## What this exercise asks
1. Repeat the passage of the Under 19 CP football championship text between "Final positions" and "(6.6 per match)", inclusive.
2. According to the Under 19 CP football championship text below, how long was each half of a match?

## Text excerpt
IFCPF CP Football World Championships Under 19 at the 2015 CPISRA World Games

Tournament details
- Host country: England
- Dates: 10 – 16 August 2016
- Teams: 7
- Venue: 1 (in 1 host city)

Final positions
- Champions: Russia
- Runners-up: Brazil
- Third place: England
- Fourth place: Scotland

Tournament statistics
- Matches played: 15
- Goals scored: 99 (6.6 per match)
- Top scorer(s): Hudson Hyure Do Carmo Januario (7) Dale Smith (7)

= Football World Championship Under 19 at the 2015 CPISRA World Games =

The Football World Championship Under 19 at the 2015 CPISRA World Games was the world championship for men's national 7-a-side association football under 19 teams. IFCPF stands for International Federation of Cerebral Palsy Football. Athletes with a physical disability competed. The Championship took place in the England from 10 to 16 August 2015. Football CP Football was played with modified FIFA rules. Among the modifications were that there were seven players, no offside, a smaller playing field, and permission for one-handed throw-ins. Matches consisted of two thirty-minute halves, with a fifteen-minute half-time break.

## Source excerpt
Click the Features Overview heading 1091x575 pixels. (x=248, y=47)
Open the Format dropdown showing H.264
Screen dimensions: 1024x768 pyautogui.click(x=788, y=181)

## Task-by-task outputs
1.
Final positions
- Champions: Russia
- Runners-up: Brazil
- Third place: England
- Fourth place: Scotland

Tournament statistics
- Matches played: 15
- Goals scored: 99 (6.6 per match)

2. Thirty minutes.